Os oceanos também ganharam mais mecanismos de proteção, com a classificação de novas áreas marinhas como ecologicamente significativas e, portanto, incluídas nas metas de preservação até 2030.
O chamado para as empresas
Mesmo com a diplomacia ainda patinando, aumentaram consideravelmente as expectativas dos stakeholders para que as empresas revisitem a gestão dos negócios, assumindo compromissos e demonstrando com transparência suas práticas de proteção e restauração dos ecossistemas, bem como o uso sustentável dos recursos naturais terrestres e marinhos.
Não há caminho possível e confiável para o net zero sem a natureza. Afinal, mudanças climáticas e biodiversidade são interdependentes e ambas requerem a aceleração de iniciativas para atingir tanto as metas do Acordo de Paris quanto as do Marco Global de Biodiversidade Kunming-Montreal.
“Assim como as mudanças climáticas ganharam um caráter universal e transversal, a biodiversidade vai assumindo o papel de co-protagonista na mudança das relações entre a humanidade e o meio ambiente. As empresas estão conclamadas a contribuir para o atingimento dessas metas globais, além de incorporar a natureza na gestão de riscos financeiros”, avalia Renata Vallim, consultora de sustentabilidade do Grupo Report.
Além dos impactos externos dos negócios na perda de biodiversidade, é cada vez maior o reconhecimento de que a resiliência dos ecossistemas também é um fator de risco financeiro. Por isso, GRI, TNFD, ISSB e o CDP estão trabalhando em conjunto para desenvolver normas e estruturas que atendam à demanda de relato de forma eficiente, simples e, principalmente, com sinergia.

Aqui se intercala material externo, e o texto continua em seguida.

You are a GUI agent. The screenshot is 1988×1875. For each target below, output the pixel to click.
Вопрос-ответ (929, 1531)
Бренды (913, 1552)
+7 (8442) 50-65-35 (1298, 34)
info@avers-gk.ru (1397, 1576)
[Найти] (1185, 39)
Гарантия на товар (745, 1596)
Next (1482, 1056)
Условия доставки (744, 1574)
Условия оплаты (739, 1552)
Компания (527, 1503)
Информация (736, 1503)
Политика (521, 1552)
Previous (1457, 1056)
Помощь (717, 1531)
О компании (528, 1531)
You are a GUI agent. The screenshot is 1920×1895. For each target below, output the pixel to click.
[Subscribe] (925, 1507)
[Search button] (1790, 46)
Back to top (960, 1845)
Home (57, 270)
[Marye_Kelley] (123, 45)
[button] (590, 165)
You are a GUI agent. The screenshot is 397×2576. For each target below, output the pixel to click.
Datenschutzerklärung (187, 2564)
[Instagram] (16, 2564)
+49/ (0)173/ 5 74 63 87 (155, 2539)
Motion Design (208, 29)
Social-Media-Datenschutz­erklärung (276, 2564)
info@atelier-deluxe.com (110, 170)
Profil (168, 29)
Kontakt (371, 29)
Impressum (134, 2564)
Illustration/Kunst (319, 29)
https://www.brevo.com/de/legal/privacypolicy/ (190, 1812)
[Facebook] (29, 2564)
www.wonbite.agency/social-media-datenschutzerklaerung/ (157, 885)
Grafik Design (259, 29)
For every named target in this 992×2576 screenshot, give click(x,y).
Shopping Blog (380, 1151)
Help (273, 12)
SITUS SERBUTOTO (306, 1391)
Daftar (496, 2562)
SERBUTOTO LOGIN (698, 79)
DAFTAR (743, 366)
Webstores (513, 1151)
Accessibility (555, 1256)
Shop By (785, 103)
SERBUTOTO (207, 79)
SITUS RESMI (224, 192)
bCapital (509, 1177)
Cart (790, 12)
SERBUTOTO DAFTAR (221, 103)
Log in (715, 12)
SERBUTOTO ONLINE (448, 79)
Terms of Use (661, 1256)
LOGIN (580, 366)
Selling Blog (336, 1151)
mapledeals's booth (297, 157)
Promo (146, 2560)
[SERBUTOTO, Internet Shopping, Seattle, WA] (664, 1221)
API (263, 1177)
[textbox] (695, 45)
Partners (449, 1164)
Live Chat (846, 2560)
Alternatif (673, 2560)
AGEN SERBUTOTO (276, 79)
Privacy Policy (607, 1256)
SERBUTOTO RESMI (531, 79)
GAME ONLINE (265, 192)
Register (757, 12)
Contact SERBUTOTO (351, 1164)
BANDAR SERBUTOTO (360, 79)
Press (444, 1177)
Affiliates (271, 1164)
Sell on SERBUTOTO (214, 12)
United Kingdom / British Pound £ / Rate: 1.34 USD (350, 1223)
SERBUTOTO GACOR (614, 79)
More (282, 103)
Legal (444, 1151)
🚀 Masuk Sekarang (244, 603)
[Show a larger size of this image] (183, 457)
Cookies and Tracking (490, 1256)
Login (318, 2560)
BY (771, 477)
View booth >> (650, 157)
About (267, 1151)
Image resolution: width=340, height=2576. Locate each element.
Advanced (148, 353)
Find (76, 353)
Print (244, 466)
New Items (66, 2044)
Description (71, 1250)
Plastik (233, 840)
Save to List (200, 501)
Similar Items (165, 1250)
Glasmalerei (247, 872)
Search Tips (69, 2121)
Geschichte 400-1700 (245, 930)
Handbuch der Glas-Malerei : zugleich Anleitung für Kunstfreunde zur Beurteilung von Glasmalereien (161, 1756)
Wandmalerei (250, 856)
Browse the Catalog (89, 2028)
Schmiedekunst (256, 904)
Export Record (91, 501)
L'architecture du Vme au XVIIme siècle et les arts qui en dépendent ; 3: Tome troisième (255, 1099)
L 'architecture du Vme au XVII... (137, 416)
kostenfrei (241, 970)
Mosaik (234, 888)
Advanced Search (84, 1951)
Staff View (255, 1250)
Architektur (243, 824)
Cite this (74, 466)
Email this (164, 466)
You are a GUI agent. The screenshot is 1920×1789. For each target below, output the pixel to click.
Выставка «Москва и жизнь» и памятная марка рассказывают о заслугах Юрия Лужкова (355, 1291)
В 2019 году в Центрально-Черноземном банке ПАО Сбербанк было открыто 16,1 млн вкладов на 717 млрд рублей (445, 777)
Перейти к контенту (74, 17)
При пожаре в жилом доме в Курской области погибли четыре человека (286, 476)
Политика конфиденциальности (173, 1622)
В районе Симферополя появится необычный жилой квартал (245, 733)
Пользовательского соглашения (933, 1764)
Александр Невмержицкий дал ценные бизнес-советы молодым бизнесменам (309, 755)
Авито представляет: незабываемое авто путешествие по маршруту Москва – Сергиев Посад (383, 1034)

Como relatar a biodiversidade?
1. Aplique a dupla materialidade
Identifique tanto os impactos positivos e negativos dos negócios na biodiversidade quanto os riscos financeiros e oportunidades aos quais a empresa está exposta com relação ao tema. Assim, você estabelece os fundamentos para o processo de relato.
2. Comece com o GRI
Adote desde já o novo caderno GRI 101: Biodiversidade, lançado no início de 2024, com adoção obrigatória a partir de 2026. Ele substitui o documento anterior GRI 304-1 de 2016, com novos indicadores, maior abrangência e complexidade. Ele ajuda a entender quais decisões e práticas de negócios levam à perda de biodiversidade, onde esses impactos acontecem na cadeia de valor e como eles podem ser gerenciados.
Dada a importância da América Latina para a biodiversidade, a GRI lançou durante a COP 16 as versões em português e espanhol da nova norma.
3. Complemente com o TNFD
Uma vez aplicada a perspectiva do GRI, complemente o relato com as recomendações da TNFD, a Força-Tarefa para Divulgações Financeiras Relacionadas à Natureza, lançadas em 2023. Ela orienta o mapeamento das dependências e dos riscos e oportunidades relacionados à biodiversidade que impactam a materialidade financeira da empresa.
Em 2024, a TNFD publicou o mapa da sua interoperabilidade com as normas GRI.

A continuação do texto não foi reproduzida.